Gut dysbiosis — an imbalance in the intestinal microbiome — is already present in many patients with Stage 2 CKD. Even modest declines in kidney function are associated with shifts in microbial composition that favor undesirable uremic toxin producers such as Clostridia and Enterobacteriaceae, 👉🏿 while beneficial butyrate-producing species decline.


Dysbiosis contributes to increased intestinal permeability (“leaky gut”), systemic inflammation, and elevated levels of harmful gut-derived uremic toxins [like indoxyl sulfate and p-cresyl sulfate - both are toxic to renal tubules and promote oxidative stress and fibrosis].


Dysbiosis alters bile acid metabolism, impairs short-chain fatty acid (SCFA) signaling, and disrupts immune regulation. These changes further burden the kidneys and accelerate metabolic and vascular complications.


Supporting microbial diversity and gut integrity through diet, probiotics, prebiotics, peptides, and reduced use pharmaceutical gut stressors (like PPIs, antibiotics, steroids) can offer critical early intervention in CKD care. Being proactive and protective trumps treating overt distress/decline/disease.


🪷Functional Markers Beyond Proteinuria

So Stage 2 CKD is often overlooked and under diagnosed because most aren’t looking beyond albuminuria and creatinine. Yet even when ACR is normal, markers like urinary β2-microglobulin, retinol-binding protein (RBP), and NGAL reveal early tubular damage.


🪷Stage 2 CKD Is Treatable

Intervening at Stage 2 is not just possible — it’s a clinical opportunity to offer regenerative vitality.
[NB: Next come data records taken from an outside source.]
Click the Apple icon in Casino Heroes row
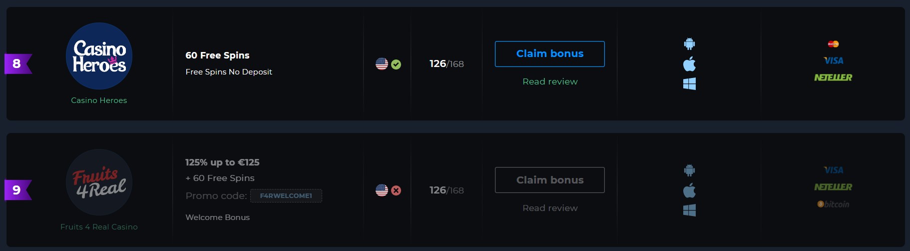910x251 pixels. 689,64
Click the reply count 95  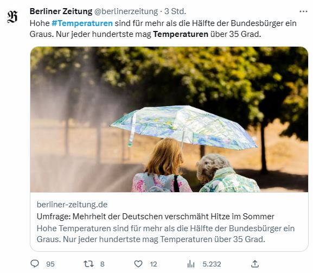pyautogui.click(x=50, y=264)
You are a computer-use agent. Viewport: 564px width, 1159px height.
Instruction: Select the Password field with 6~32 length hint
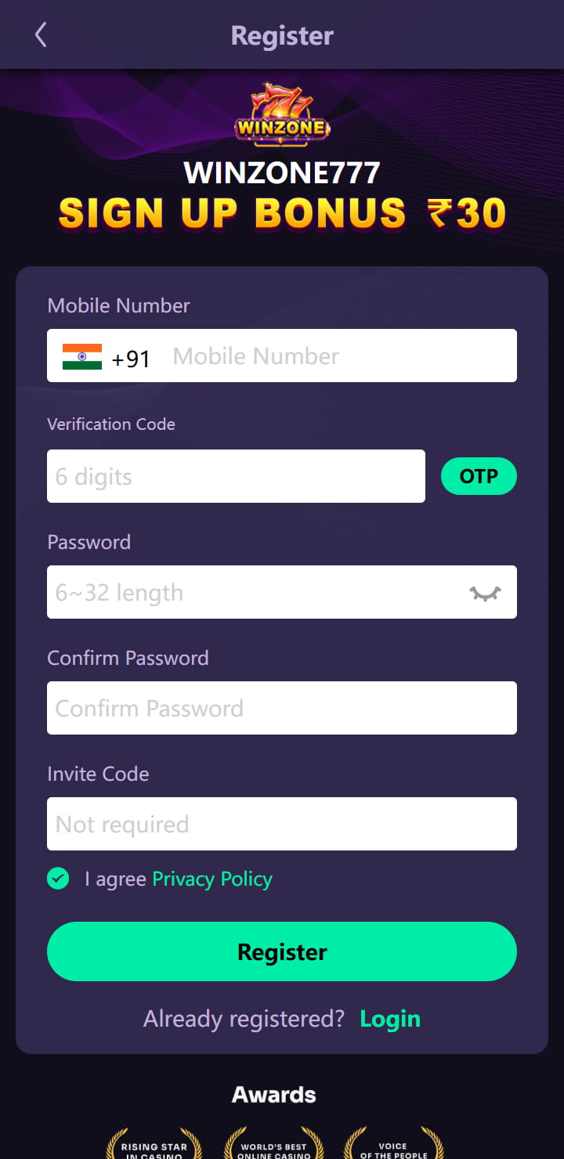pyautogui.click(x=251, y=593)
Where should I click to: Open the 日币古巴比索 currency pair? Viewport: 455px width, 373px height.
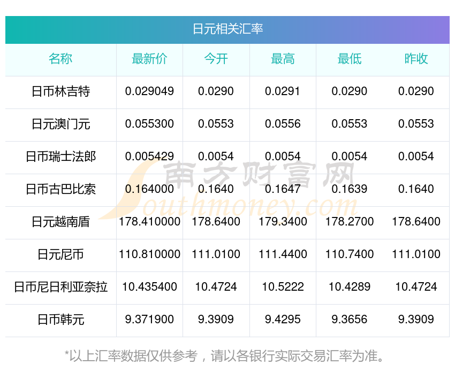click(x=60, y=189)

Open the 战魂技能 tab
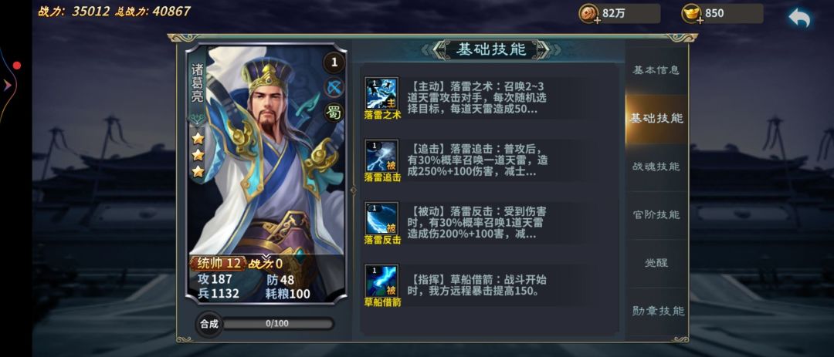[x=656, y=167]
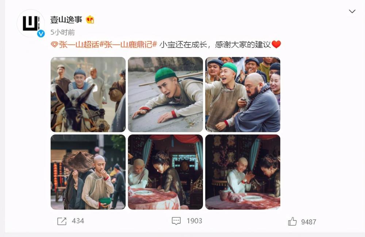
Task: Open the donkey rider photo thumbnail
Action: [x=88, y=94]
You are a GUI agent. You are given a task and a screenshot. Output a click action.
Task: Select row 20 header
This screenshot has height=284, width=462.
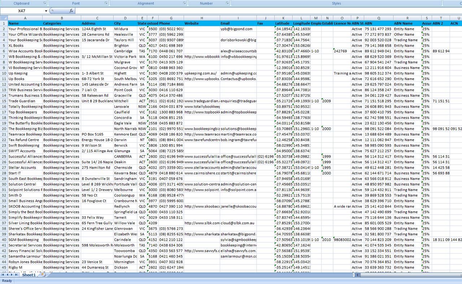[4, 129]
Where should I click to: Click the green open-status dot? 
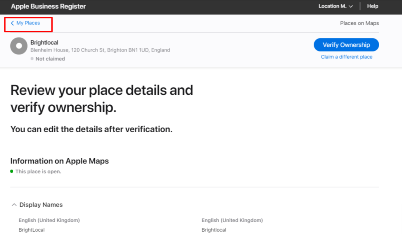12,171
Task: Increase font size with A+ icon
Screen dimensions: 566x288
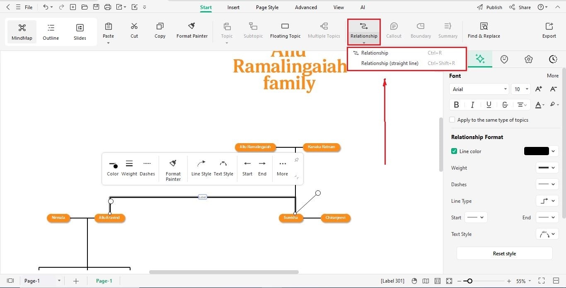Action: (539, 89)
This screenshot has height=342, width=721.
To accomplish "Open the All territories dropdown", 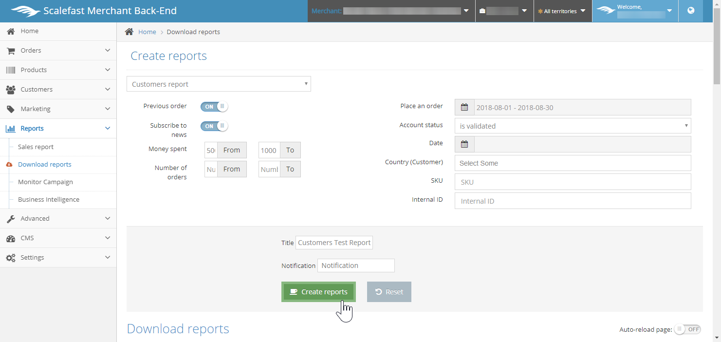I will 562,11.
To me it is obligatory and considerate. Strategies that support mitochondrial function, reduce tubular load, improve nitric oxide signaling, and lower glomerular pressure can significantly improve outcomes. Diet, exercise, sleep, hydration, stress reduction, toxin reduction, nature engagement. social balance are all Medicine [the proverbial low hanging fruit] that re-routes abnormal pathways


Before using the array of pharmaceuticals we have, there are many ways to harvest the low hanging fruit from the tree of lifestyle.

• RAAS [Renin-Angiotensin-Aldosterone System] modulation with botanicals and peptides.


•Uric acid reduction through lifestyle, diet, herbals, supplements and peptides.

•Alkali therapy with bicarbonate or citrate, plant dominant diet, vagus practices, breath practices (all truly medicinal).

•Nutritional and lifestyle interventions including hydration, plant-based diet, and avoidance of nephrotoxins.


•Bioregulatory supports like carnosine, glycine, CoQ10, and low-dose lithium orotate (for early not late ckd)


🪷Toxins, Not Time: The Real Driver of “Age-Related” CKD

Chronic kidney disease is not simply a disease of age. It is a disorder of accumulated injury — and injury is modifiable.


It’s true - understanding kidney calls for a notable learning curve. Once it becomes part of day to day health awareness, it becomes possible to chip away at the huge swath of people enduring the consequence that declined kidney causes.


First things first: recognize the patterns of decline in early ckd and commit to peeling away the layers to identify each individual’s collage of issues. Knowing there are tools for reversal of damages offers us hope and motivation to take the next step, turn the next stone, pave the path to optimal kidney success.


Repeat after me: stage 2 ckd is not normal.


Now let’s reverse this kidneydemic!




🪷References

• Schmid H, et al. Diabetes. 2012.

• Isakova T, et al. JAMA. 2011.

• Kraus MA, et al. Semin Nephrol. 2019.

• Mahajan A, et al. Am J Kidney Dis. 2010.

• Liu Y, et al. Kidney Int. 2021.

• Muntner P, et al. Arch Intern Med. 2010.

• de Brito-Ashurst I, et al. J Am Soc Nephrol. 2009.

• Feig DI, et al. Nat Clin Pract Nephrol. 2008.